» **Required action**
Look below for the line containing "This screenshot has width=934, height=598."; from there through the line containing "The image size is (1260, 780).", both lines included, please set down each line exactly and nothing else.

Pixel coordinate grounding data:

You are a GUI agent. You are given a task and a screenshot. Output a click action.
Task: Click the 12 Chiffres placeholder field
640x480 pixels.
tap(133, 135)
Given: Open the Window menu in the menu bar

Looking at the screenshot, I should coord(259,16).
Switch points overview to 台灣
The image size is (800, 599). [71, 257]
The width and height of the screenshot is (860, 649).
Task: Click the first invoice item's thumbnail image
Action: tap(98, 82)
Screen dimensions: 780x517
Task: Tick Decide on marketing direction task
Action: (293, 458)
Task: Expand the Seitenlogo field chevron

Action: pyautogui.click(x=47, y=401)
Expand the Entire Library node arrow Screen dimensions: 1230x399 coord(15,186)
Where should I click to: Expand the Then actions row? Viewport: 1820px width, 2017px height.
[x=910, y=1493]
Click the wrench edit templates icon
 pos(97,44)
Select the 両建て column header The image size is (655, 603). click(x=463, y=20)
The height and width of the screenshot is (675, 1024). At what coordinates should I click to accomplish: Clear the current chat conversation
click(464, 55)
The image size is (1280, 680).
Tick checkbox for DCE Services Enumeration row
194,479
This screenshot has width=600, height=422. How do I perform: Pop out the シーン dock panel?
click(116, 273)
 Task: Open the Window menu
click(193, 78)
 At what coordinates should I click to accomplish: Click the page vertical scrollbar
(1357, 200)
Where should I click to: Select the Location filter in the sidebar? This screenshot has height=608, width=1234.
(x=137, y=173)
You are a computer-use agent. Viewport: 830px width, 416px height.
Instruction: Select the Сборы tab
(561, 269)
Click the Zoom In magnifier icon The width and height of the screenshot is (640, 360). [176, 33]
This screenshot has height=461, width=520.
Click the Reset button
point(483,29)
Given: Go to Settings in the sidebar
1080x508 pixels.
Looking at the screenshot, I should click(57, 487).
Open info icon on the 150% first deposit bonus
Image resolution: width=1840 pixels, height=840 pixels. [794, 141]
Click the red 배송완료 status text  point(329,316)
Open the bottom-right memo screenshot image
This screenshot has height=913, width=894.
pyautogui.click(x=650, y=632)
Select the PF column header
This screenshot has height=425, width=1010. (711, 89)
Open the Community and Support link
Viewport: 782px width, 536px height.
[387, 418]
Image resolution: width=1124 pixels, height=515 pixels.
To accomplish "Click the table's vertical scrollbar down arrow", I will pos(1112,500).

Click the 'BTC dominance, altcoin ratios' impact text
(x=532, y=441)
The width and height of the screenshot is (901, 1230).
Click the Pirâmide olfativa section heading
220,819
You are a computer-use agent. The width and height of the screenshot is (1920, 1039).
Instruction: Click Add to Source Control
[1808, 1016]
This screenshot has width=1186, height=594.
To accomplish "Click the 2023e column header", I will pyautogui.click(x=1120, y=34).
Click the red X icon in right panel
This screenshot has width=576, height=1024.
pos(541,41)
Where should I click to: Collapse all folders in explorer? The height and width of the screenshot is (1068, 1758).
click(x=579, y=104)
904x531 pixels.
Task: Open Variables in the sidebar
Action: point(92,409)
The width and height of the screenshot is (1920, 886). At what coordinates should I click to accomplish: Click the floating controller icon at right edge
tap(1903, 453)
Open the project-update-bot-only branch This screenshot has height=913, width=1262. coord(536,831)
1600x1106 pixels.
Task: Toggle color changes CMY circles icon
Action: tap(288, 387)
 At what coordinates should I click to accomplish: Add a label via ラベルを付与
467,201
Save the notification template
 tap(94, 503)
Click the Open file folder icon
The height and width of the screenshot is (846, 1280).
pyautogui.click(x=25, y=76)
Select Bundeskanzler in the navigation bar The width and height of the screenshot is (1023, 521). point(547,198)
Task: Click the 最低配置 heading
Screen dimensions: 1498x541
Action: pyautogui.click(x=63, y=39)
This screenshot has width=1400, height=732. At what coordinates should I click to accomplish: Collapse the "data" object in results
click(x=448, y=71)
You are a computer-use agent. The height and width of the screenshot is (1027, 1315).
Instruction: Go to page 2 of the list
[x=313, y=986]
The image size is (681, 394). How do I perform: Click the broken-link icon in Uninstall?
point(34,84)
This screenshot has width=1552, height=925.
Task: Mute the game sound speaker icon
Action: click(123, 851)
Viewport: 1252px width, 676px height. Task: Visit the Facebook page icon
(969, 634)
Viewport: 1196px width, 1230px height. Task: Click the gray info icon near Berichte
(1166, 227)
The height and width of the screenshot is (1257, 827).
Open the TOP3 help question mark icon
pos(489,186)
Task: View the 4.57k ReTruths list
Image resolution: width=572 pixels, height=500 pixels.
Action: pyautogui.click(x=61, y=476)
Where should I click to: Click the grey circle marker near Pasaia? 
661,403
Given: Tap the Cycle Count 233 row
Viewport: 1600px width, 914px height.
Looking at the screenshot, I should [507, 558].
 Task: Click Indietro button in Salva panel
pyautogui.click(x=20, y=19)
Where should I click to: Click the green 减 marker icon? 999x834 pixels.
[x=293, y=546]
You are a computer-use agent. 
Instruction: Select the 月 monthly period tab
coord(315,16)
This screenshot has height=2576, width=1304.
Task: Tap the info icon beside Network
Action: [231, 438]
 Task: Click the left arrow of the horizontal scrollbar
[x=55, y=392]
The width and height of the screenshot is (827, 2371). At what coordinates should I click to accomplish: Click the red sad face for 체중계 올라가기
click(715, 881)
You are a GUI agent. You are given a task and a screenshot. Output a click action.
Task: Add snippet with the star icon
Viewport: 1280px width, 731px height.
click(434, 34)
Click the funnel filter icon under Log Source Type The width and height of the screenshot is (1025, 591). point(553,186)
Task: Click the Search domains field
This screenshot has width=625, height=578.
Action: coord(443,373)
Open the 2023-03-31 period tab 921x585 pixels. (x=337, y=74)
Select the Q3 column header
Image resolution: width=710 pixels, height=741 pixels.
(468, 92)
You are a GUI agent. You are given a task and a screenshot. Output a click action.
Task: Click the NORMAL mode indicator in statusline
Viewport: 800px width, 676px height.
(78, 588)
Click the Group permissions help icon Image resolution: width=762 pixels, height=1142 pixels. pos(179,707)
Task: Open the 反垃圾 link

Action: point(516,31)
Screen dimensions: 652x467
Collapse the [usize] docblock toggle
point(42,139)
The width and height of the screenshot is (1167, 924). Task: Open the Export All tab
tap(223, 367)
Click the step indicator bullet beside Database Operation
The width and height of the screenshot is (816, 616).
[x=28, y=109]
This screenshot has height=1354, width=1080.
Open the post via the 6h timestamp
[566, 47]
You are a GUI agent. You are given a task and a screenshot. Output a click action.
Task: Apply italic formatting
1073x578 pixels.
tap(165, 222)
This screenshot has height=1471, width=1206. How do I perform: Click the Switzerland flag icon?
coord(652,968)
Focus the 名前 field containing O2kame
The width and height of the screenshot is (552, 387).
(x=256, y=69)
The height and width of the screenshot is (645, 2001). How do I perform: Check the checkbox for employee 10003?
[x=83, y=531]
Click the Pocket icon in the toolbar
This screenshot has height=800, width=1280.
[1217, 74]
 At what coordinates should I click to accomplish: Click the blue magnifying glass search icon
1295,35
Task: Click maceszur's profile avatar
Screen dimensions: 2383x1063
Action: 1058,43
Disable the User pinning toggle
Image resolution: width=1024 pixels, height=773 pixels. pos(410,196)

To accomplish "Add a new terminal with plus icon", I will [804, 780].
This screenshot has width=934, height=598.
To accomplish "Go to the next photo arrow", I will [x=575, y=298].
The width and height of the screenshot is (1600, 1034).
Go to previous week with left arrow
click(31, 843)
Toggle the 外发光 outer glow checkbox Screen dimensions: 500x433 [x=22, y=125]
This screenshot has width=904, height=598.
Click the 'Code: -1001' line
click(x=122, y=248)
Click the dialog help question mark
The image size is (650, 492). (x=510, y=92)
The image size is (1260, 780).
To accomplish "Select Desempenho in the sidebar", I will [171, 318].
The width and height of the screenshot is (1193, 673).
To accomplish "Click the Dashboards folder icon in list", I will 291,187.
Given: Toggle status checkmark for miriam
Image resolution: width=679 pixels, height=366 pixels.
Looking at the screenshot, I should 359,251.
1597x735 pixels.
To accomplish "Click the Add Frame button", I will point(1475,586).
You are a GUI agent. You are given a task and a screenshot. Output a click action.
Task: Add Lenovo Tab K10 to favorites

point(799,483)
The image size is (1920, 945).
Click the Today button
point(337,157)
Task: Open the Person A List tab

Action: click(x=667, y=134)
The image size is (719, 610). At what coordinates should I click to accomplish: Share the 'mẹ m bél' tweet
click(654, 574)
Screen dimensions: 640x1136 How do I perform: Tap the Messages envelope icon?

» **Output**
This screenshot has width=934, height=598.
To accomplish "Go to the next photo arrow", I will [x=575, y=298].
The width and height of the screenshot is (1600, 1034).
Go to previous week with left arrow
click(31, 843)
Toggle the 外发光 outer glow checkbox Screen dimensions: 500x433 [x=22, y=125]
This screenshot has width=904, height=598.
Click the 'Code: -1001' line
click(x=122, y=248)
Click the dialog help question mark
The image size is (650, 492). (x=510, y=92)
The image size is (1260, 780).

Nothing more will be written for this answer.